Monday, May 01, 2006 9:01:45 PM

Post# of 115222
To those that are confused by 04 vs 05...pro-forma you always use the old assets that were acquired to make a proper comparison between old and new. ie: even though some assets were acquired in 05, they are incorporated in the 04 financials to make a correct comparison. The klyon assets will be in ADDITION to what is stated for 04/05.

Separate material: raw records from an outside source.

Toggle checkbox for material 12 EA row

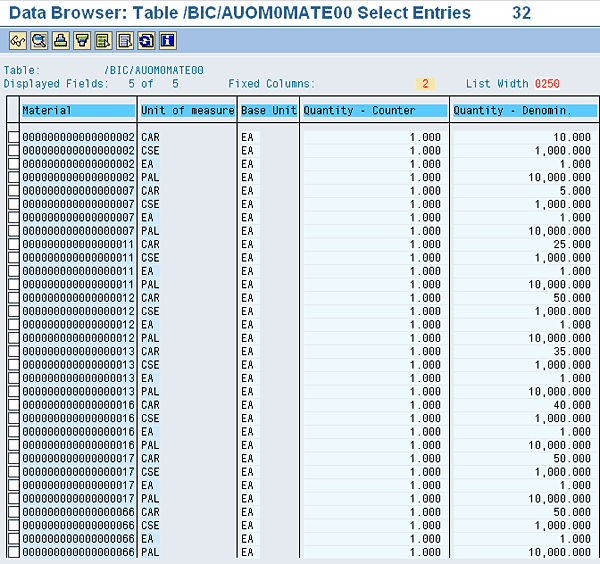tap(13, 325)
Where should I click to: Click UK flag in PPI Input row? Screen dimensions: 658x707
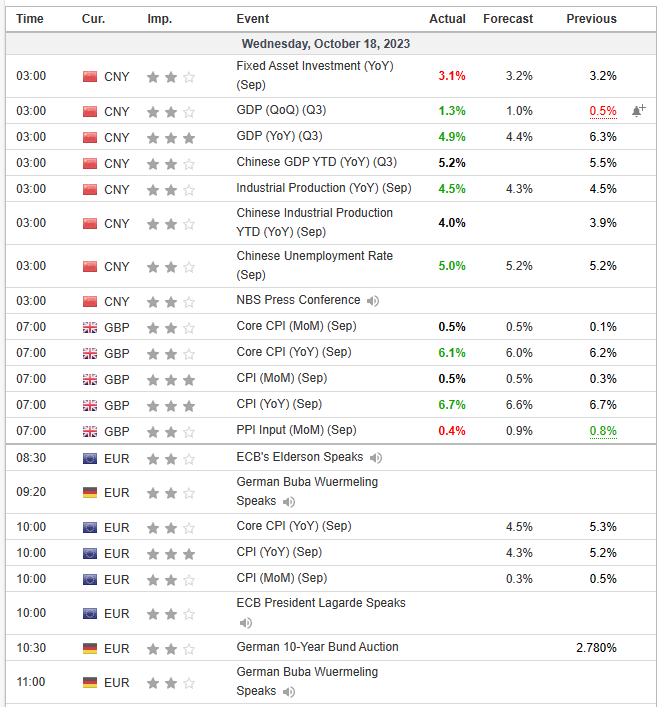[90, 432]
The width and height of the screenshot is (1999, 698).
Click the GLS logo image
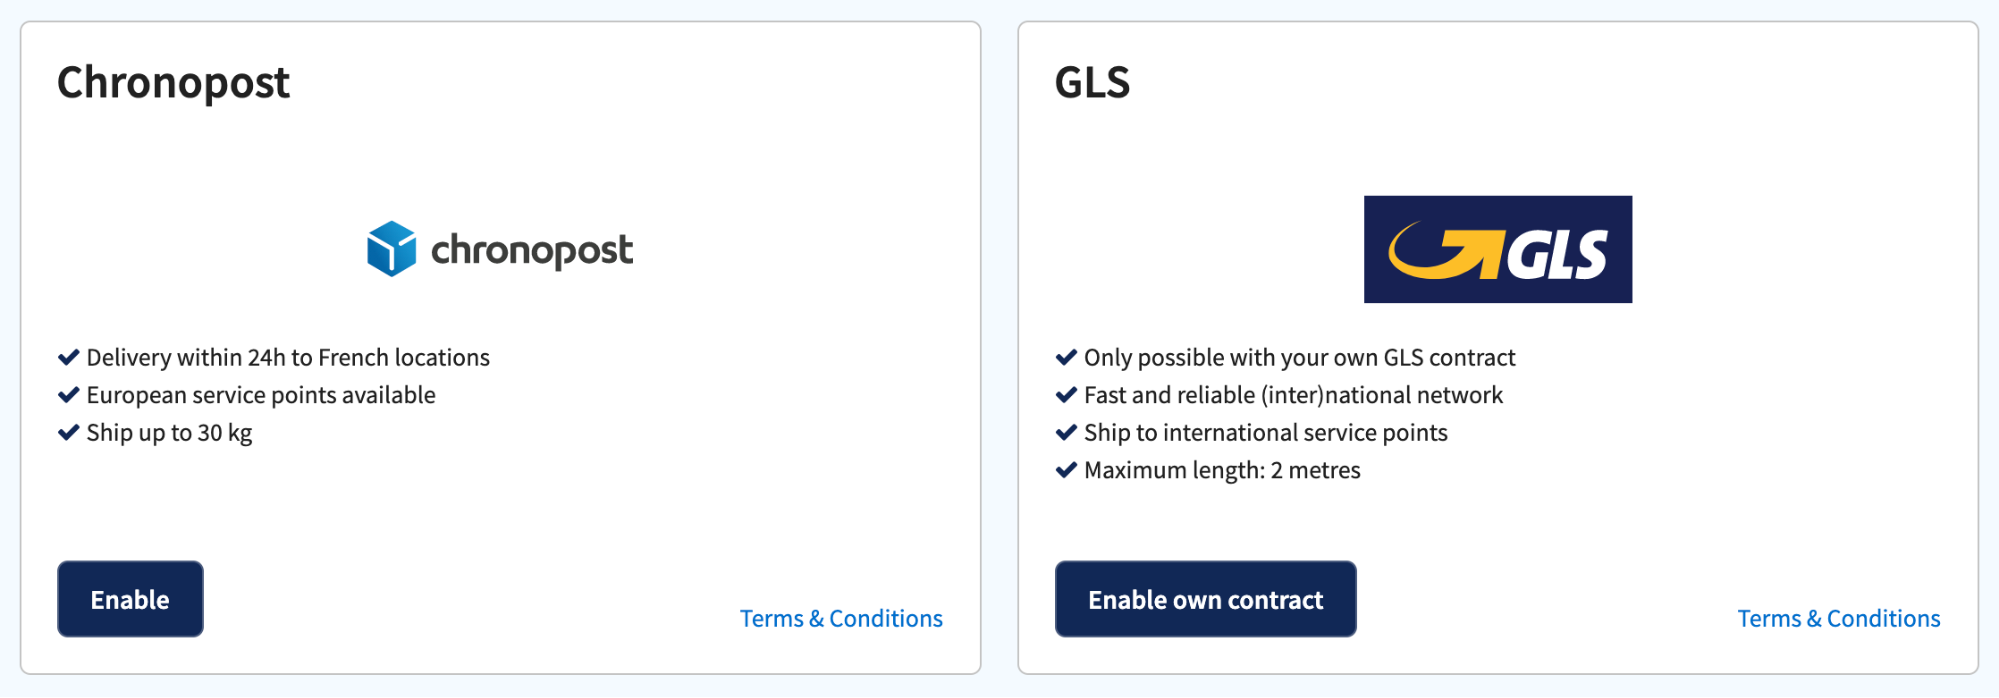click(1497, 249)
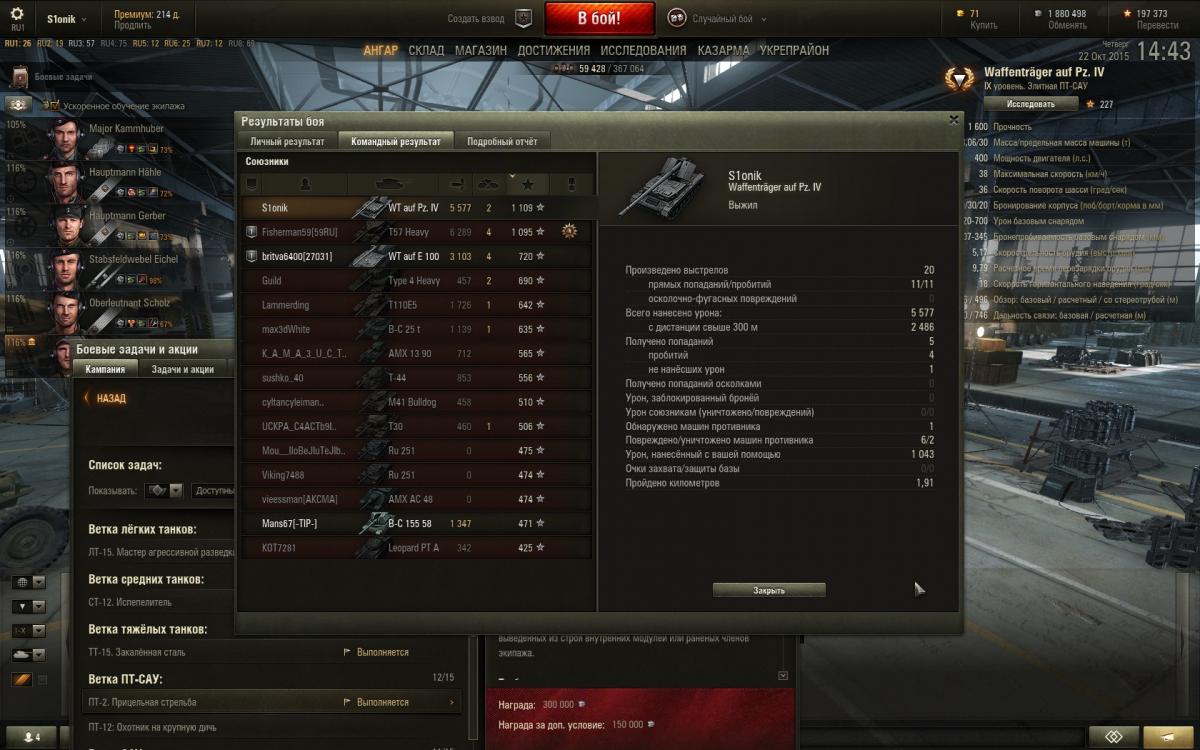Open the Случайный бой battle mode dropdown
Viewport: 1200px width, 750px height.
pyautogui.click(x=717, y=19)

As to the value of the assets...accounting rules dictate they be shown on the balance sheet at the LOWER of cost or appraised value. Whatever value is shown, in this case 4 bln+, is the LOWEST value they are allowed to state by accounting standards. It could easily be much higher.

For example:

I have another stock, Harken Energy, that holds 34% of a Colombian oil co, Global Energy, that they acquired for 70 cents a share. The Global stock is now about $5 a share but Harken still shows them at .70 on the balance sheet because that is the lower of cost or appraised value. Every time Harken sells any part of Global they immediately recognize a 600%+ gain on the difference between book value and the sales price. If you look at the income statements of HEC for the past 3 quarters you will see what I mean.

Note: Do NOT run out and buy HEC based on the above. I am 99% sure they will show a LOSS of 2+ mil in Q1 due to hurricane shut-downs and other accounting related issues. On the other hand, I am 99% sure they will show a 12 mil+ PROFIT in Q2 from the same accounting issues. IF they take a hit after Q1 is released it would then be a buying oppty imho.